Recently, an auditory signal processing model was developed, which could simulate psychoacoustic data from a large variety of conditions related to spectral and temporal masking in normal-hearing listeners (Jepsen et al., 2008). The model includes the dual-resonance non-linear (DRNL) filterbank suggested by Lopez-Poveda and Meddis (2001) to simulate the non-linear cochlear signal processing, and is otherwise similar to the modulation filterbank model by Dau et al. (1997). In the present study, the model parameters were modified to simulate cochlear hearing impairment. The modifications of the model were based on individual data from notched-noise masking and forward masking and were associated with changes of the parameters of the DRNL stage of the model. Data from a pure-tone audiogram were used to further reduce the listeners’ sensitivity in connection with an assumed loss of inner hair cells.
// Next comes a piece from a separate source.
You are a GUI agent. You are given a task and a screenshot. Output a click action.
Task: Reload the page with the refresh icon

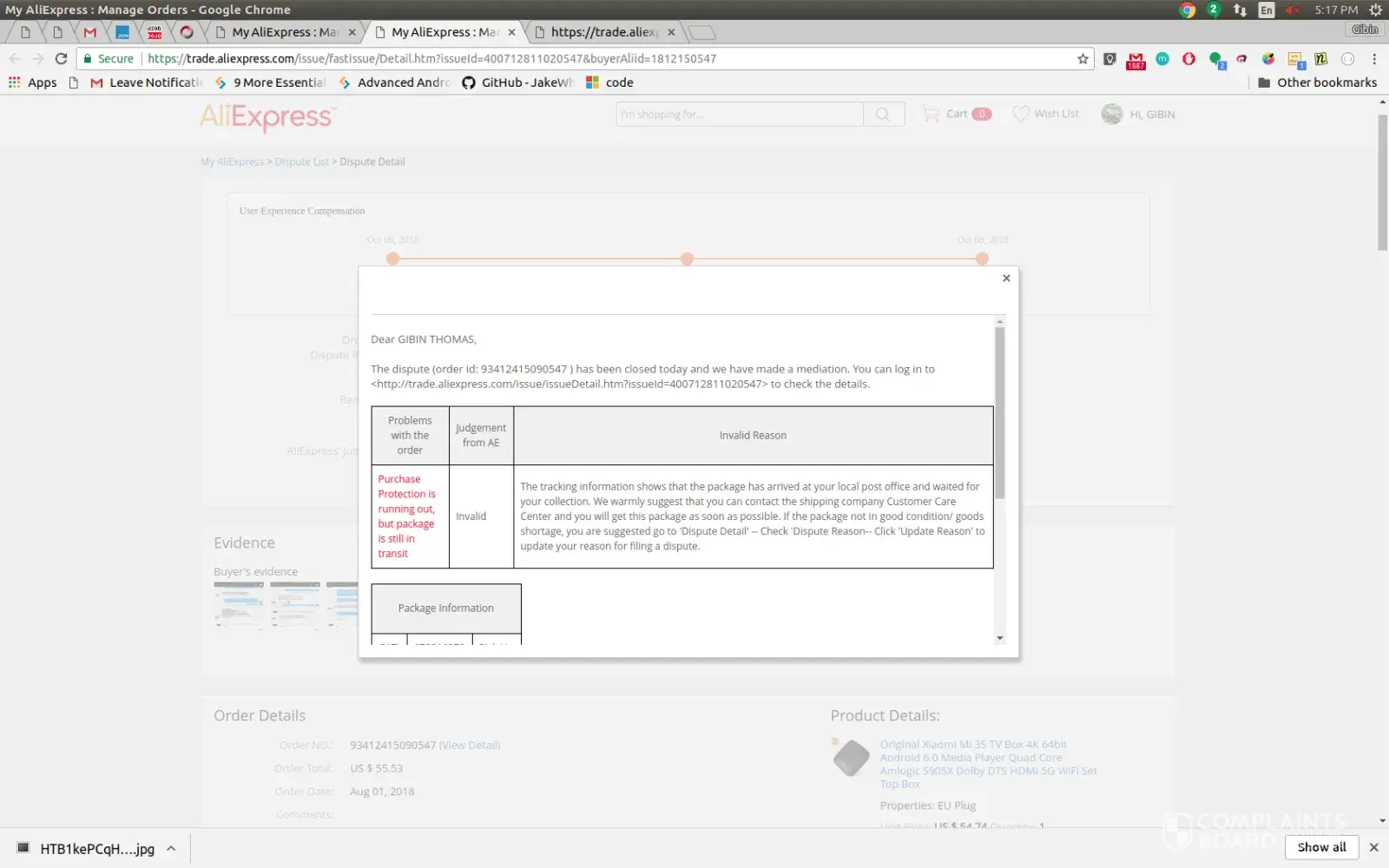[61, 59]
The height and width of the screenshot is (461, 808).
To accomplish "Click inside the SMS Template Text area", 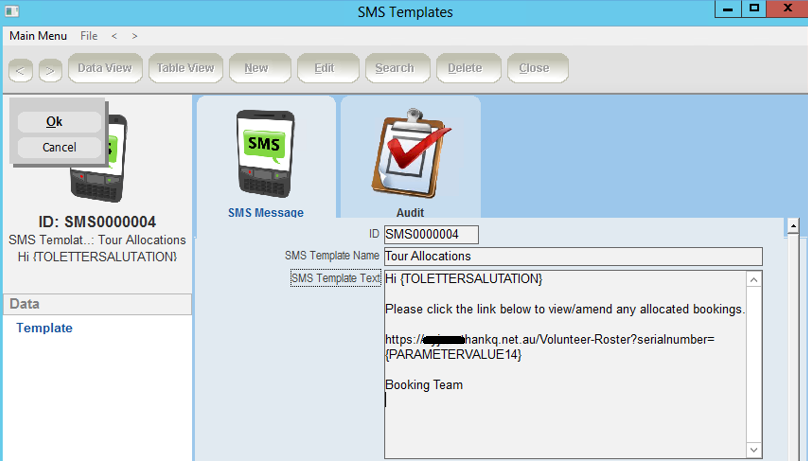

In addition, intensity discrimination and modulation-depth discrimination experiments were performed in order to estimate potential retro-cochlear (central) limitations in the processing of supra-threshold stimuli. The model helps understanding the perceptual consequences of hearing impairment in individual listeners and can be useful for the evaluation of hearing-aid processing.

Jepsen, M.L., Ewert, S.D., and Dau, T. (2008). A computational model of auditory signal processing and perception, J. Acoust. Soc. Am.124, 422-438.

Meddis, R., O’Mard, L. P., and Lopez-Poveda, E. A. (2001). A computational algorithm for computing nonlinear auditory frequency selectivity, J. Acoust. Soc. Am. 109, 2852–2861.